Northwest Arkansas Democrat-Gazette
Suit receives green light
FORT SMITH — The board at its meeting Tuesday authorizes the city administrator and city attorney to proceed with a lawsuit involving engineering and construction contracts on the May Branch Outfall culvert replacement project.
The city would hold off on filing a lawsuit if Administrator Carl Geffken obtains an agreement of all involved parties, including civil engineering company Mickle Wagner Coleman and Mobley Contractors, to extend the parties’ tolling agreement for remediation work for the project beyond its current deadline of Dec. 31.
This issue was previously discussed during a study session Nov. 12. Stan Snodgrass, the engineering department director, wrote in a memo to Geffken that Mickle Wagner Coleman entered into an agreement with the city Nov. 2, 2011, to provide both engineering and testing services on the project.
The city and Mobley entered into a $5,490,387 construction contract Oct. 2, 2012. Final completion and payment under the contract was Dec. 16, 2014, although sinkholes appeared in the vicinity of the box culvert by May 2015.
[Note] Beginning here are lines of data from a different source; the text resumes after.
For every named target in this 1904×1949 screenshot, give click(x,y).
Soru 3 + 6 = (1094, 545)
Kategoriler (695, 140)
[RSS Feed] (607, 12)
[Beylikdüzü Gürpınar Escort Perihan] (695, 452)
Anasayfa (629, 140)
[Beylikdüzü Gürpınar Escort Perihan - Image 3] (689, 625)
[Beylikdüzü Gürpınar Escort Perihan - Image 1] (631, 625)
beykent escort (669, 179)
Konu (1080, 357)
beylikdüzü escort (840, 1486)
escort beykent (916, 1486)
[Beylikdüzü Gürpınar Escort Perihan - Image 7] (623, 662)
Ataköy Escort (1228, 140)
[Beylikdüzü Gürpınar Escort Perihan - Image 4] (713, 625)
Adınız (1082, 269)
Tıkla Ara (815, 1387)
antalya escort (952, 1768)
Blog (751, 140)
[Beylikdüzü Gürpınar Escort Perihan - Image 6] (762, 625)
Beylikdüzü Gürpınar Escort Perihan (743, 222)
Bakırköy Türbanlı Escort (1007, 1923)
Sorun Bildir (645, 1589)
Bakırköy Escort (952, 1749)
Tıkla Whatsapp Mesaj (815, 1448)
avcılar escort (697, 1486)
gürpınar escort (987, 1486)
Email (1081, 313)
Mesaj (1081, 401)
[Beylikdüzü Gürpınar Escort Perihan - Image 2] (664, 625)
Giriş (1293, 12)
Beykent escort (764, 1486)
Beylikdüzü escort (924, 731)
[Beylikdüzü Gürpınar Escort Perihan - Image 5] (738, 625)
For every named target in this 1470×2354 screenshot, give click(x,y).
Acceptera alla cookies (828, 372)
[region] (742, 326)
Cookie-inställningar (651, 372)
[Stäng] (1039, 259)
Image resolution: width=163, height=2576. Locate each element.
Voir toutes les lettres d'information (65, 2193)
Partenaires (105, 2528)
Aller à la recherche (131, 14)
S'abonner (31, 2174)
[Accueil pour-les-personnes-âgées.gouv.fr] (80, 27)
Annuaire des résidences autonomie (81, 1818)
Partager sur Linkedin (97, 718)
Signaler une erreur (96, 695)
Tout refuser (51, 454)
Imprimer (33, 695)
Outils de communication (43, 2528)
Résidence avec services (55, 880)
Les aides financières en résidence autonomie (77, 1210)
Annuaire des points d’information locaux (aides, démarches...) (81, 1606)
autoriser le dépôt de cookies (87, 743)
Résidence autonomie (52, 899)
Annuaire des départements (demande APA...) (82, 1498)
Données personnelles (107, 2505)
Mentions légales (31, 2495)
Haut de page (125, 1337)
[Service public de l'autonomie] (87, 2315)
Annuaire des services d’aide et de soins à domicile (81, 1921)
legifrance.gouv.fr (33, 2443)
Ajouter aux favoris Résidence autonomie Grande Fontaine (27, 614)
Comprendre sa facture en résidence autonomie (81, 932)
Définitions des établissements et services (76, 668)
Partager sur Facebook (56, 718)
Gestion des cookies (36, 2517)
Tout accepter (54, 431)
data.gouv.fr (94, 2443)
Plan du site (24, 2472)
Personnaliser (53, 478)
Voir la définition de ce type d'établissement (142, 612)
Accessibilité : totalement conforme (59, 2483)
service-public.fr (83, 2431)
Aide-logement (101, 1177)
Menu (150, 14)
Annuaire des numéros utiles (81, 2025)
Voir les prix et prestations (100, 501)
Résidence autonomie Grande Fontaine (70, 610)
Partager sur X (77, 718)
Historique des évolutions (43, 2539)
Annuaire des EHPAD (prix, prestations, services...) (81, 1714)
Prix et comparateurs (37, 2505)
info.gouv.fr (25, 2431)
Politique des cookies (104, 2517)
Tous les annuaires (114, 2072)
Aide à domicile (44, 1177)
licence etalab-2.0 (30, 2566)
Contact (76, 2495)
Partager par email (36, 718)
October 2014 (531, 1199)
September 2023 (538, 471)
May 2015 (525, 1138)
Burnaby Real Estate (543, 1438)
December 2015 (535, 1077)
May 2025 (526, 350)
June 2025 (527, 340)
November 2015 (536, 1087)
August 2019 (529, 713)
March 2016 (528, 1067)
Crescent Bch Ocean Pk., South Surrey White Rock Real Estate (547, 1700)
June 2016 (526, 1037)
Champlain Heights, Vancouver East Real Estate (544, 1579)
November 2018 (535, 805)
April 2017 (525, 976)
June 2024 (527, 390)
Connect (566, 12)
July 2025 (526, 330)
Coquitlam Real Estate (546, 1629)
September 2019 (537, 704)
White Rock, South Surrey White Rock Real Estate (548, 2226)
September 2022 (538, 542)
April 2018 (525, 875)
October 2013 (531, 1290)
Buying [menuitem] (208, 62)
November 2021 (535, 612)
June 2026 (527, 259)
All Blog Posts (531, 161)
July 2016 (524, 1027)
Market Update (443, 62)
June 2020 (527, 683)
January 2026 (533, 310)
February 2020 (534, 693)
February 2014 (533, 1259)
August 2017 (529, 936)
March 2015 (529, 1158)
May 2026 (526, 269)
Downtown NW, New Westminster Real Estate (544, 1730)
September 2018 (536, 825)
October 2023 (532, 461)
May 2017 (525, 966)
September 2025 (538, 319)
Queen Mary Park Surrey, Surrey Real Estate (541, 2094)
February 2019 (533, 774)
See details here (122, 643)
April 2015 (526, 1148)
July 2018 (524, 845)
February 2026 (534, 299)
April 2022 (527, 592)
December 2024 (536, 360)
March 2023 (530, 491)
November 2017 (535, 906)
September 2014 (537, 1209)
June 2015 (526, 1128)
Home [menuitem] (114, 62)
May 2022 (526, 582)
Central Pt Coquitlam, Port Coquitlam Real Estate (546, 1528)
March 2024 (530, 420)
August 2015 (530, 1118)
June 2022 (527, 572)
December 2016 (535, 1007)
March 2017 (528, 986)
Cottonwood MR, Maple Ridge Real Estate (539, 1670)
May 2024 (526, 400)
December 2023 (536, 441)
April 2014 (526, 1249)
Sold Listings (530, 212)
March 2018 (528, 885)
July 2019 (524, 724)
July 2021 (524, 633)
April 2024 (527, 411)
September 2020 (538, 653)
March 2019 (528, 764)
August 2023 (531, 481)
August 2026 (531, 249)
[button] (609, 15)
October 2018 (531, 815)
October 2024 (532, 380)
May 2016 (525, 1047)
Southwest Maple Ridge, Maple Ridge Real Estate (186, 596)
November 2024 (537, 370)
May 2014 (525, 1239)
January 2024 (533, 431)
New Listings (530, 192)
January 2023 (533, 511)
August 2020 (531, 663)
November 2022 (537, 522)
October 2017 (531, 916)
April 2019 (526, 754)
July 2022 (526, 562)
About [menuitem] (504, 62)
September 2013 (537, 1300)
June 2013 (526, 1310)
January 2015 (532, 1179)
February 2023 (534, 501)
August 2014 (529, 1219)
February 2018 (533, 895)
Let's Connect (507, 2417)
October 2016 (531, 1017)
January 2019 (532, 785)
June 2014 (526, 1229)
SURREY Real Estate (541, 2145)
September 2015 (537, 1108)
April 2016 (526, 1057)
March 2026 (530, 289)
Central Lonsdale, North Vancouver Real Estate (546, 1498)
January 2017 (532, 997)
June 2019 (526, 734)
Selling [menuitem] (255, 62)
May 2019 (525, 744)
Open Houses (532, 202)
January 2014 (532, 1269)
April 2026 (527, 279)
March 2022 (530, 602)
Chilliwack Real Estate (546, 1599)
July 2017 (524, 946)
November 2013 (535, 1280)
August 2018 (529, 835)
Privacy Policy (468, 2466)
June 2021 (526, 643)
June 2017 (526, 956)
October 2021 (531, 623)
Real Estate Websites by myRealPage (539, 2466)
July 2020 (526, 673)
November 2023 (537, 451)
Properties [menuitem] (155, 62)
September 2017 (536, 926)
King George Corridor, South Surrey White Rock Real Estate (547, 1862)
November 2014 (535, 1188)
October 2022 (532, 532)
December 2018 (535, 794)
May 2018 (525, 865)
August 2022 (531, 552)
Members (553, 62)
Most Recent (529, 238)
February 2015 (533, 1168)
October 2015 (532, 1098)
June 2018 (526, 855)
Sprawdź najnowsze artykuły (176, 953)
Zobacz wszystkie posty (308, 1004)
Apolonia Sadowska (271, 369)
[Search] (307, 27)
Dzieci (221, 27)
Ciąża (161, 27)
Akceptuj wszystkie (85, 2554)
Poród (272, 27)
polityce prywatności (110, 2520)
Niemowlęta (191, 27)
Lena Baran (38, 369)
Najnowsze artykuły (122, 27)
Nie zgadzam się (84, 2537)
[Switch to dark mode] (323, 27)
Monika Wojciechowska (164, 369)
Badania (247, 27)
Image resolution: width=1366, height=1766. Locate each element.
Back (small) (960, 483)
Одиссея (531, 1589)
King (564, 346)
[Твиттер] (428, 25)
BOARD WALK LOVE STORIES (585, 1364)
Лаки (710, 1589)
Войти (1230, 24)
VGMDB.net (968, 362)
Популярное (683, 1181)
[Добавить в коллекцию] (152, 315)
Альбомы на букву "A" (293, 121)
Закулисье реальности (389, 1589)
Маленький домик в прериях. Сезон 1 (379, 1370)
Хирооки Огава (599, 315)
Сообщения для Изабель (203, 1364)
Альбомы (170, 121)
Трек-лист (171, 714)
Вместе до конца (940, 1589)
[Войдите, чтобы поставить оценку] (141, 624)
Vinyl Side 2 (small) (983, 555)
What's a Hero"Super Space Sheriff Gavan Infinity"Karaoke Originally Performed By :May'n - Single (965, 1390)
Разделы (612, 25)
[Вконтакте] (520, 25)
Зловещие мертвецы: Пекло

On April 18, 2017, the city entered into a three-party agreement with Mobley and Mickle Wagner Coleman and Data Testing, regarding remediation work for the culvert, Snodgrass said. The cost of the remediation work — $116,538 — was split three ways, with the city paying $38,846.
Snodgrass said as the Arkansas River was receding after the flooding in May, additional depressed or sinking areas near the downstream end of the box culvert were noted. A walk-through inspection of the culvert was done July 31, with numerous deficiencies noted. An extensive elevation survey in the box culvert also showed significant movement or settlement of the culvert.